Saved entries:
=-=-=-=-=
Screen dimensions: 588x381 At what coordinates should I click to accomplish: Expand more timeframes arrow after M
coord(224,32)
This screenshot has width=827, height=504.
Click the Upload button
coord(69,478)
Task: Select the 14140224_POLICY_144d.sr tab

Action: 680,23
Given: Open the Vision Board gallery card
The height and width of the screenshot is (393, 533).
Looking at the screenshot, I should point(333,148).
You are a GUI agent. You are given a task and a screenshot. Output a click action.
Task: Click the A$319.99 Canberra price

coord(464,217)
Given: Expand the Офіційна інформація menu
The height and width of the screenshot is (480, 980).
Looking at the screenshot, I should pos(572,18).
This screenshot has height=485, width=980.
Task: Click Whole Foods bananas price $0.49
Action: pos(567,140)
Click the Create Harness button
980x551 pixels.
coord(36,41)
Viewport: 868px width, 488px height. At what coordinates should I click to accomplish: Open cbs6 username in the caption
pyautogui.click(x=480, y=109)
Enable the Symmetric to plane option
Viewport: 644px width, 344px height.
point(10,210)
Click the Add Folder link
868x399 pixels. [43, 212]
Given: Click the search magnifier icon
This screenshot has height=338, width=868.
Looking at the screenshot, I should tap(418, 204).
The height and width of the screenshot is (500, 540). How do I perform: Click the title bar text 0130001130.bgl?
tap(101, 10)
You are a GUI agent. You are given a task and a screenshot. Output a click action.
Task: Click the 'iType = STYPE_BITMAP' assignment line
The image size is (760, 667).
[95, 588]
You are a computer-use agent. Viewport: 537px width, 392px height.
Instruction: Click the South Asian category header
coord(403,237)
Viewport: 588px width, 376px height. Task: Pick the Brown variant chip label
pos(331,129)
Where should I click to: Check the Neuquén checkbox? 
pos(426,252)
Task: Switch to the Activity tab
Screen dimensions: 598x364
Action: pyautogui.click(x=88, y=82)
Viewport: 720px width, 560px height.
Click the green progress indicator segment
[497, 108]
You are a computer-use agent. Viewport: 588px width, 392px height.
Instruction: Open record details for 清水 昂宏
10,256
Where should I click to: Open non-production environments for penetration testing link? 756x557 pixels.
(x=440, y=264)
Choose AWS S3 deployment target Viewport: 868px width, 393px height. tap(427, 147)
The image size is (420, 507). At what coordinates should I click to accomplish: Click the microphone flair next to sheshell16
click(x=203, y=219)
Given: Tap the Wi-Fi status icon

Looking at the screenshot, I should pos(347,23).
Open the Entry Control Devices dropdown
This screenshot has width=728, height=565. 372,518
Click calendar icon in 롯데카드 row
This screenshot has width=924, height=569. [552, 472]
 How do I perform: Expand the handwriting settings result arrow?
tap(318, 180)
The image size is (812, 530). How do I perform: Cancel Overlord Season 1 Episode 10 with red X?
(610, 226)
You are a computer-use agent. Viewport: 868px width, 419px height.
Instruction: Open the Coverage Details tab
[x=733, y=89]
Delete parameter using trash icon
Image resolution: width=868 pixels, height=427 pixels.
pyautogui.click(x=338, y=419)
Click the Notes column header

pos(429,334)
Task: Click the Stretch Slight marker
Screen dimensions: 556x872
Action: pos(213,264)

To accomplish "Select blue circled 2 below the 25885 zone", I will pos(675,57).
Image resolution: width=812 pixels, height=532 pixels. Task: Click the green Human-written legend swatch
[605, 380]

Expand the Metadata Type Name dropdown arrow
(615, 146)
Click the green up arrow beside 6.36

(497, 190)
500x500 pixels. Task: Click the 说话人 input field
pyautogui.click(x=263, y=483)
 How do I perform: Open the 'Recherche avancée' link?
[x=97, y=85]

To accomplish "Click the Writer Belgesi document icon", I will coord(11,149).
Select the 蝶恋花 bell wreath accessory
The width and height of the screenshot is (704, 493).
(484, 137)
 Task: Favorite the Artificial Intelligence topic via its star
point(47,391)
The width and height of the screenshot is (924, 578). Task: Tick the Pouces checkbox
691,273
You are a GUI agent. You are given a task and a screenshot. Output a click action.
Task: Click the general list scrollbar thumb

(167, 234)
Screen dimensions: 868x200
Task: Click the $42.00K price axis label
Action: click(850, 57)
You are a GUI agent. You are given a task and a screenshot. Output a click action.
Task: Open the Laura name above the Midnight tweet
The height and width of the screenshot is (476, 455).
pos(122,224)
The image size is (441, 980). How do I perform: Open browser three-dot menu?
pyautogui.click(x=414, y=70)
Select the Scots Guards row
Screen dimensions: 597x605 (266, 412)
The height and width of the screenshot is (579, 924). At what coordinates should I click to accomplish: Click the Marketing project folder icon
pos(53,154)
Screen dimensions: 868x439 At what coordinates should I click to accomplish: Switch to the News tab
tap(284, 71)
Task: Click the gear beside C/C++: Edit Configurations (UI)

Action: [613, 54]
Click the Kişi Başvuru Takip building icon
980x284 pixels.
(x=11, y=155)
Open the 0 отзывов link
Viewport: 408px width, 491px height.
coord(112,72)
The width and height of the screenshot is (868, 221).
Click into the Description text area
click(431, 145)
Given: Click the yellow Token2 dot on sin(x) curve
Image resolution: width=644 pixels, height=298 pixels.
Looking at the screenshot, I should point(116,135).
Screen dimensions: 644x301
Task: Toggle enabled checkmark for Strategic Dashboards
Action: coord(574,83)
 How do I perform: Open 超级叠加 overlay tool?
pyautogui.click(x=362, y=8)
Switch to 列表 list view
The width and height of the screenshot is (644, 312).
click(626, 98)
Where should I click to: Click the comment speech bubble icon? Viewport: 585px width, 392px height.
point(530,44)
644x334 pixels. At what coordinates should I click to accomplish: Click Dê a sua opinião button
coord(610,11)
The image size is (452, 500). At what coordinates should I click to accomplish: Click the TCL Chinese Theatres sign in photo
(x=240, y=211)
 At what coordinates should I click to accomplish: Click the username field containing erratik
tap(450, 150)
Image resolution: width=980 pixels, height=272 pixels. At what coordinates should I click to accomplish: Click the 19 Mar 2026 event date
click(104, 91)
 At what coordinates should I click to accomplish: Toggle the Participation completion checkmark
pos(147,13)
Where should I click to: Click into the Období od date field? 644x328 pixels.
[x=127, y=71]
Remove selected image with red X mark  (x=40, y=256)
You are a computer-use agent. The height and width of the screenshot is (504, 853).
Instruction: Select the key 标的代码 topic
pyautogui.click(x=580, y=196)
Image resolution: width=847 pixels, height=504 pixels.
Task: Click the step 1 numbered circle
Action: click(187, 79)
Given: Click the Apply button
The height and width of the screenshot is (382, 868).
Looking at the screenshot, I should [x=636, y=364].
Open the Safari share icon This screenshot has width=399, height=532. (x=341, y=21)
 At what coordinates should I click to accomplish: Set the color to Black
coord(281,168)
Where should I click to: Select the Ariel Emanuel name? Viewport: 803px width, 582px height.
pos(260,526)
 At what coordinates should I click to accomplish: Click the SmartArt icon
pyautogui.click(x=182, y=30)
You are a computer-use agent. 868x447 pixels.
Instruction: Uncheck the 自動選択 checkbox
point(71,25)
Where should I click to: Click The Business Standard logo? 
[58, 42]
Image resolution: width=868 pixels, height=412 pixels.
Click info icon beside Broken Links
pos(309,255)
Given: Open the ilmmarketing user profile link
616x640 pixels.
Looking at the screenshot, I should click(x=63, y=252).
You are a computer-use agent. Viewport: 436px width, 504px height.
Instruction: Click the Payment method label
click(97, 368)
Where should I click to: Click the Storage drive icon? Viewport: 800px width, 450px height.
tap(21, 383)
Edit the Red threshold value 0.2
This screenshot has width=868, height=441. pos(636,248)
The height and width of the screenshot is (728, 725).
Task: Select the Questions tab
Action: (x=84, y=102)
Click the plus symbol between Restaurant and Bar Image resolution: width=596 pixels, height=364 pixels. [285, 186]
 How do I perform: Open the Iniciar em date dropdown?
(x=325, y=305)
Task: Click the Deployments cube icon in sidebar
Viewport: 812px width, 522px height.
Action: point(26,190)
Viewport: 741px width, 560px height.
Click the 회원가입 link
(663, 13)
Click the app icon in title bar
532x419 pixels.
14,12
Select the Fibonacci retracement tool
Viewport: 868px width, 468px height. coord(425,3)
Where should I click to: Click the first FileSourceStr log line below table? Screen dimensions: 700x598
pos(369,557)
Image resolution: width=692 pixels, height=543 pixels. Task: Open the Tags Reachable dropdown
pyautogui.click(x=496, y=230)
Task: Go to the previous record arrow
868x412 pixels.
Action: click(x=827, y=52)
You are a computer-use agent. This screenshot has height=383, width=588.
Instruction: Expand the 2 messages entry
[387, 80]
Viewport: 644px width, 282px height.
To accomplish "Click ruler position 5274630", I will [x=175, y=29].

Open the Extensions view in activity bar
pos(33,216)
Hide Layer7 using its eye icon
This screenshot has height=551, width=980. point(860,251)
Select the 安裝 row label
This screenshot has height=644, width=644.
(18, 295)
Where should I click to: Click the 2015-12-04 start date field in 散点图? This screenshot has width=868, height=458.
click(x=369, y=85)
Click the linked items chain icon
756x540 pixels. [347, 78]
=-=-=-=-=
• [TASK REQUIREMENTS]
What is needed is every line from the beginning of the data up to and including the line with "Enable the Symmetric to plane option", given again word for word.

• [SOLUTION BELOW]
Screen dimensions: 588x381 At what coordinates should I click to accomplish: Expand more timeframes arrow after M
coord(224,32)
This screenshot has width=827, height=504.
Click the Upload button
coord(69,478)
Task: Select the 14140224_POLICY_144d.sr tab

Action: 680,23
Given: Open the Vision Board gallery card
The height and width of the screenshot is (393, 533).
Looking at the screenshot, I should point(333,148).
You are a GUI agent. You are given a task and a screenshot. Output a click action.
Task: Click the A$319.99 Canberra price

coord(464,217)
Given: Expand the Офіційна інформація menu
The height and width of the screenshot is (480, 980).
Looking at the screenshot, I should pos(572,18).
This screenshot has height=485, width=980.
Task: Click Whole Foods bananas price $0.49
Action: pos(567,140)
Click the Create Harness button
980x551 pixels.
coord(36,41)
Viewport: 868px width, 488px height. At what coordinates should I click to accomplish: Open cbs6 username in the caption
pyautogui.click(x=480, y=109)
Enable the Symmetric to plane option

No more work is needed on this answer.